Excerpted passage:
Overhead Box Falls on Hardware Store Customer

A Lowe’s Home Improvement customer was viewing a kitchen counter display when a box fell from above and hit her between the eyes. She never saw it coming.

 

The box was not part of the kitchen counter display. The box was on a high shelf, out of reach of customers, and accessible only by ladder. Lowe’s restricted use of its ladders, and intended the shelf to be used only by employees for storing excess product.

 

Lowe’s did not complete an incident report, did not investigate the customer’s injury claim, and instead removed the display, depriving the customer an opportunity to gather the evidence necessary to establish her injury claim.

 

Lowe’s denied the claim. The customer sued Lowe’s. Lowe’s moved for dismissal. Lowe’s argued that the customer could not prove how the box fell. Lowe’s also argued that customers sometimes used the ladders—even though Lowe’s did not allow it—and another customer could have disturbed the boxes earlier.

 

The trial court dismissed the customer’s personal injury claim. The store customer appealed.

 

Lowe’s cited a court opinion in which a customer was injured when several skillets on a low shelf fell to the floor and injured the customer’s foot. In that case the summary judgment in favor of the store was upheld on appeal.

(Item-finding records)
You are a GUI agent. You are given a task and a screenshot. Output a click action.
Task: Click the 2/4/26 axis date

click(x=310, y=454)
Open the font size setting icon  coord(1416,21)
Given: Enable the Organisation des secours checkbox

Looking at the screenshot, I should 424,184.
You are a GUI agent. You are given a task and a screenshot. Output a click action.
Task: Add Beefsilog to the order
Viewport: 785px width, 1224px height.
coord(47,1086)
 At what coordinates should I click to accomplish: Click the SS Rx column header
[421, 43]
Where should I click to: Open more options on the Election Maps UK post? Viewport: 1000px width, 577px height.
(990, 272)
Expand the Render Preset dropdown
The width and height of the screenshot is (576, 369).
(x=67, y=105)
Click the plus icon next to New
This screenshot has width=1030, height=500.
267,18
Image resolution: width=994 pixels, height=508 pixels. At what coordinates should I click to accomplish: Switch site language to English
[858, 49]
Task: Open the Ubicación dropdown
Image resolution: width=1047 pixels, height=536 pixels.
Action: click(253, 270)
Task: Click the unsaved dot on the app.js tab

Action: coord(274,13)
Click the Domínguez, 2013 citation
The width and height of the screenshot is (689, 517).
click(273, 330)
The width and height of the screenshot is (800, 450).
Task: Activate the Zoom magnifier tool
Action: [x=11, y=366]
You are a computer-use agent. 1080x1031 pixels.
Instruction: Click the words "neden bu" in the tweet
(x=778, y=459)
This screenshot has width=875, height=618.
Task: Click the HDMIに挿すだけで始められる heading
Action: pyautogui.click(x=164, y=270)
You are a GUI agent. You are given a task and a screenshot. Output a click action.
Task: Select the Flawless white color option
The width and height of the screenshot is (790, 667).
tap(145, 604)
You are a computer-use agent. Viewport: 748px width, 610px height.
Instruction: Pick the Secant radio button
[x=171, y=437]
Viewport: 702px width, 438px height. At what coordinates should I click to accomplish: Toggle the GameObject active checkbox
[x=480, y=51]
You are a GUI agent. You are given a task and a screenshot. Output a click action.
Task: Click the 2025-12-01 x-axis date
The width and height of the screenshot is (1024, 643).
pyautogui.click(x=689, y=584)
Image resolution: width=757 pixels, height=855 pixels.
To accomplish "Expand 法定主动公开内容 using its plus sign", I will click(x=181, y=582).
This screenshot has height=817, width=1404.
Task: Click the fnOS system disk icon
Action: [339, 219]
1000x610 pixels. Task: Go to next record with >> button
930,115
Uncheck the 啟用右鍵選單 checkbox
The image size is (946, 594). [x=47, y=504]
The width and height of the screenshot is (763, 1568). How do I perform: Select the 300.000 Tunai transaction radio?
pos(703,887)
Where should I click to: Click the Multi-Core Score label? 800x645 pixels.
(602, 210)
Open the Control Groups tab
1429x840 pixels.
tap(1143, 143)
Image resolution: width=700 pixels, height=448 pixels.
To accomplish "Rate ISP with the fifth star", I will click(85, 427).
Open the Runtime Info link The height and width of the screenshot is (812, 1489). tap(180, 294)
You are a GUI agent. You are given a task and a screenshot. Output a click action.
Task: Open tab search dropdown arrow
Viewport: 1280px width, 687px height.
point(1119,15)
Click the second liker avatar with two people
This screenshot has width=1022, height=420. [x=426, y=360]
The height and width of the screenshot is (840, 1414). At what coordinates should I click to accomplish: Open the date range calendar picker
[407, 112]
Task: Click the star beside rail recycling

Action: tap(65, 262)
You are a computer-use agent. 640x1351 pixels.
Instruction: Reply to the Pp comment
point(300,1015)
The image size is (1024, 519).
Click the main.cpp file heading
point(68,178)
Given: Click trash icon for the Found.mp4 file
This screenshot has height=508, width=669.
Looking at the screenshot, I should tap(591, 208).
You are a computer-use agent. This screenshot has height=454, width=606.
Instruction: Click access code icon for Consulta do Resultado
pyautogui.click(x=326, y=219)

Work to do:
a: In the item-finding records, return every line from the one with "Given: Enable the" up to and including the one with "Action: pyautogui.click(x=164, y=270)", unchanged.
b: Take the article about the box that fell on a Lowe's customer further, picking up after its last sentence.
The records are unrelated to the article about the falling box.

Outputs by task:
a:
Given: Enable the Organisation des secours checkbox

Looking at the screenshot, I should 424,184.
You are a GUI agent. You are given a task and a screenshot. Output a click action.
Task: Add Beefsilog to the order
Viewport: 785px width, 1224px height.
coord(47,1086)
 At what coordinates should I click to accomplish: Click the SS Rx column header
[421, 43]
Where should I click to: Open more options on the Election Maps UK post? Viewport: 1000px width, 577px height.
(990, 272)
Expand the Render Preset dropdown
The width and height of the screenshot is (576, 369).
(x=67, y=105)
Click the plus icon next to New
This screenshot has width=1030, height=500.
267,18
Image resolution: width=994 pixels, height=508 pixels. At what coordinates should I click to accomplish: Switch site language to English
[858, 49]
Task: Open the Ubicación dropdown
Image resolution: width=1047 pixels, height=536 pixels.
Action: click(253, 270)
Task: Click the unsaved dot on the app.js tab

Action: coord(274,13)
Click the Domínguez, 2013 citation
The width and height of the screenshot is (689, 517).
click(273, 330)
The width and height of the screenshot is (800, 450).
Task: Activate the Zoom magnifier tool
Action: [x=11, y=366]
You are a computer-use agent. 1080x1031 pixels.
Instruction: Click the words "neden bu" in the tweet
(x=778, y=459)
This screenshot has width=875, height=618.
Task: Click the HDMIに挿すだけで始められる heading
Action: pyautogui.click(x=164, y=270)

b:
 

The Court of Appeals nevertheless distinguished the skillets case, noting that—unlike here—in the skillets case the pans were intended to be and were directly accessible by customers. In contrast, Lowe’s customers could not readily access the shelf containing the boxes, which was out of the customers’ general reach. In fact, Lowe’s affirmatively sought to exclude customer access to this shelf.

 

The Court also found that Lowe’s removal of the kitchen counter display immediately after the accident supports overturning the dismissal. The Court cited an earlier opinion where a person was injured when he fell through a dock that collapsed under him. The property owner destroyed the dock following her accident. The Court of Appeals held in that case that because the property owner deprived the injured person an opportunity to investigate, a doctrine called res ipsa loquitur applied, and dismissal of the injury claim would be inappropriate.

 

The res ipsa loquitur doctrine is applied sparingly, in peculiar circumstances where an injury would not ordinarily occur in the absence of negligence, and the agency or instrumentality that caused the injury (the high shelf and the box that fell from it in the Lowe’s case) was within the exclusive control of the other party.

 

The doctrine has been applied, for example, to cases with objects falling from the defendant’s premises, the fall of an elevator, the escape of gas or water from mains or of electricity from wires or appliances, the derailment of trains or the explosion of boilers—where such things do not usually happen unless someone has been negligent.

 

The Court reversed the trial court, held that dismissal of the injury claim was improper, and that the customer was entitled to present her claim to a jury.[1]

By personal injury attorney Travis Scott Eller
lawblog disclaimer
[1] Lemke v. Lowe’s, unpublished (No. 65849-2-I  July 25, 2011).

Posted in Premises Liability and tagged , .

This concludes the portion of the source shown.